- [Set exercise] Convert the lines below, from the line containing "The height and width of the screenshot is (801, 1200)." through the last line inclusive, into a JSON list of strings with one string per line and blank lines omitted.
-- BEGIN Dataset records --
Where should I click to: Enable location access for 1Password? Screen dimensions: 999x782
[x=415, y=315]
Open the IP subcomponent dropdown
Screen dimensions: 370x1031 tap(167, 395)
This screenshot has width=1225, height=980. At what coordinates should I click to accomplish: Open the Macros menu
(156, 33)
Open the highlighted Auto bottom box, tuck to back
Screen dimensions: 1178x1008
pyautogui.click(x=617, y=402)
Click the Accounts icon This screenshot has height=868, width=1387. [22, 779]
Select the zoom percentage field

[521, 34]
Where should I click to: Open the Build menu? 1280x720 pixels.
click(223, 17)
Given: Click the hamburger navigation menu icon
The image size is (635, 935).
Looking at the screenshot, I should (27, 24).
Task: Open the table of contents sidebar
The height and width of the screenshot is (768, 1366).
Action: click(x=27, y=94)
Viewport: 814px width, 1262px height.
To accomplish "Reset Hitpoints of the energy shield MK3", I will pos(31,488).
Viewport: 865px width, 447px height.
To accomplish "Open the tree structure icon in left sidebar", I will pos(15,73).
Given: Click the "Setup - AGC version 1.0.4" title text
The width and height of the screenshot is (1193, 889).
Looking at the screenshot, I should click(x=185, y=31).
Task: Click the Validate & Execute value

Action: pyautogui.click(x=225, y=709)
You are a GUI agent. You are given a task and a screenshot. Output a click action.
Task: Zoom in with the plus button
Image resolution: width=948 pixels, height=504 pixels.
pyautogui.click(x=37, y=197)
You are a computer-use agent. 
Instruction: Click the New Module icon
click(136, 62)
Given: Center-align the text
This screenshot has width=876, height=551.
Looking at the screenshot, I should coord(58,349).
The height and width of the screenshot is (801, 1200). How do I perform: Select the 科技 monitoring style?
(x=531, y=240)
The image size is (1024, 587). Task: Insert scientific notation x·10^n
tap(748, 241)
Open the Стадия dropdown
-- END Dataset records --
- [Exercise solution]
[
  "The height and width of the screenshot is (801, 1200). How do I perform: Select the 科技 monitoring style?",
  "(x=531, y=240)",
  "The image size is (1024, 587). Task: Insert scientific notation x·10^n",
  "tap(748, 241)",
  "Open the Стадия dropdown"
]